Esse protesto é o de um estudante da primeira posição. Isto é, aqueles que pensam de acordo com Luis Travassos. Ele diz que não foi preso nenhum dos estudantes de segunda posição (primeira e segunda são palavras surgidas em Minas) que seria representado por José Dirceu, em São Paulo, e Vladimir Palmeira, no Rio. São os que defendem o diálogo com o Governo e mais algumas outras coisas, combatidas por Travassos e sua turma.
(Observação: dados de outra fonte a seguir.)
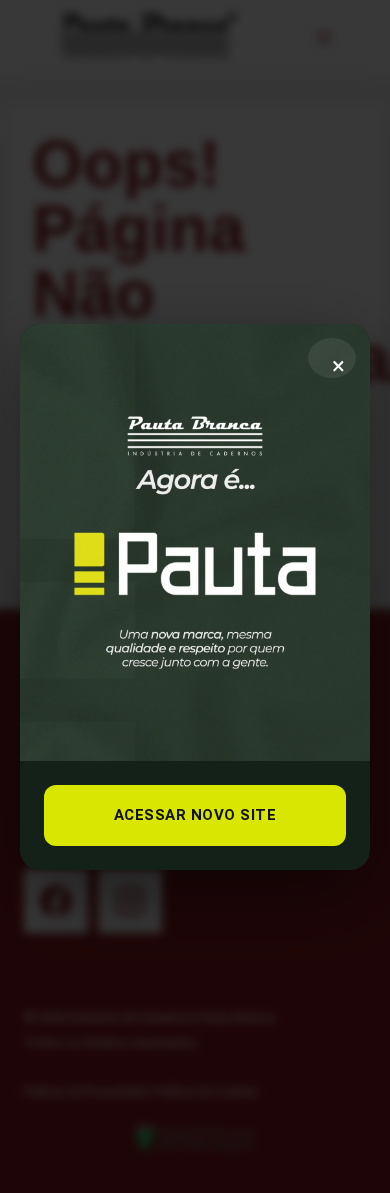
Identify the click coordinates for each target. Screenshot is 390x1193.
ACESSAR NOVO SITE (195, 815)
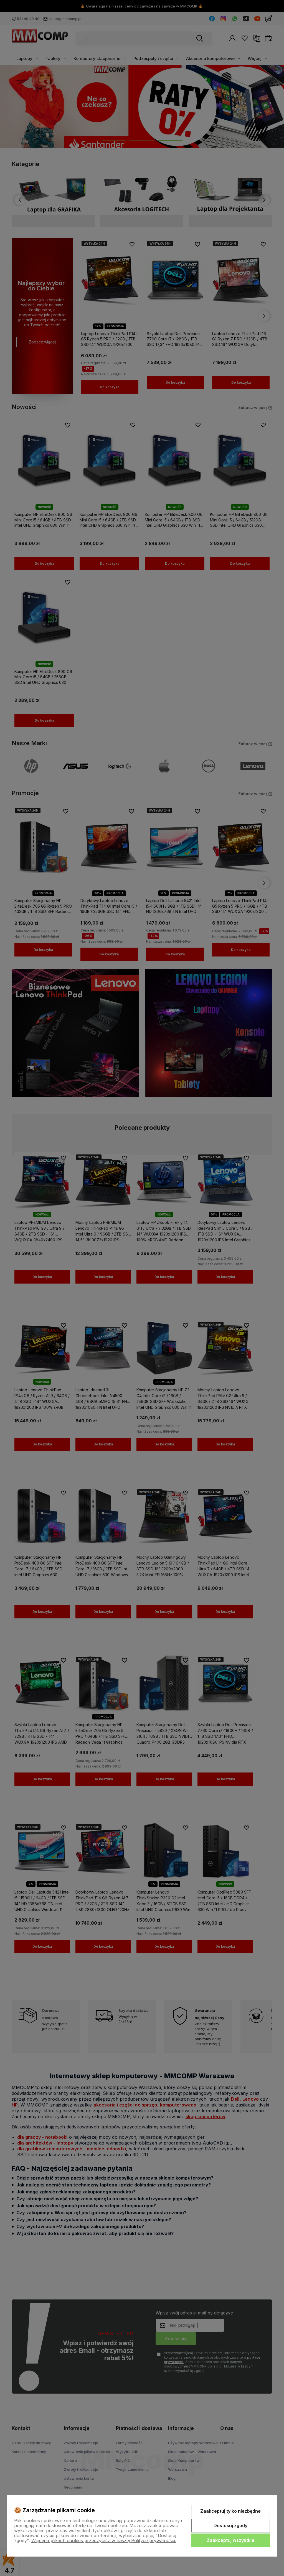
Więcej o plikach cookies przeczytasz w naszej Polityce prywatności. (103, 2540)
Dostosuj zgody (230, 2525)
Esse era exatamente um dos pontos que iam dar mais discussão no Conselho de Salvador – diálogo com as autoridades. A turma de Travassos acha que os estudantes têm que ir para as ruas, para conseguir coisas. As decisões têm que ser discutidas e tomadas pelas próprias massas, e não só pelas lideranças. A outra turma acha que o movimento estudantil precisa organizar-se primeiro, que o diálogo é bom “porque vai desmascarar o Governo e mostrar que eles não querem diálogo coisa alguma”. Travassos é a favor da mobilização de estudantes a qualquer hora, pois a organização só pode surgir num clima de luta.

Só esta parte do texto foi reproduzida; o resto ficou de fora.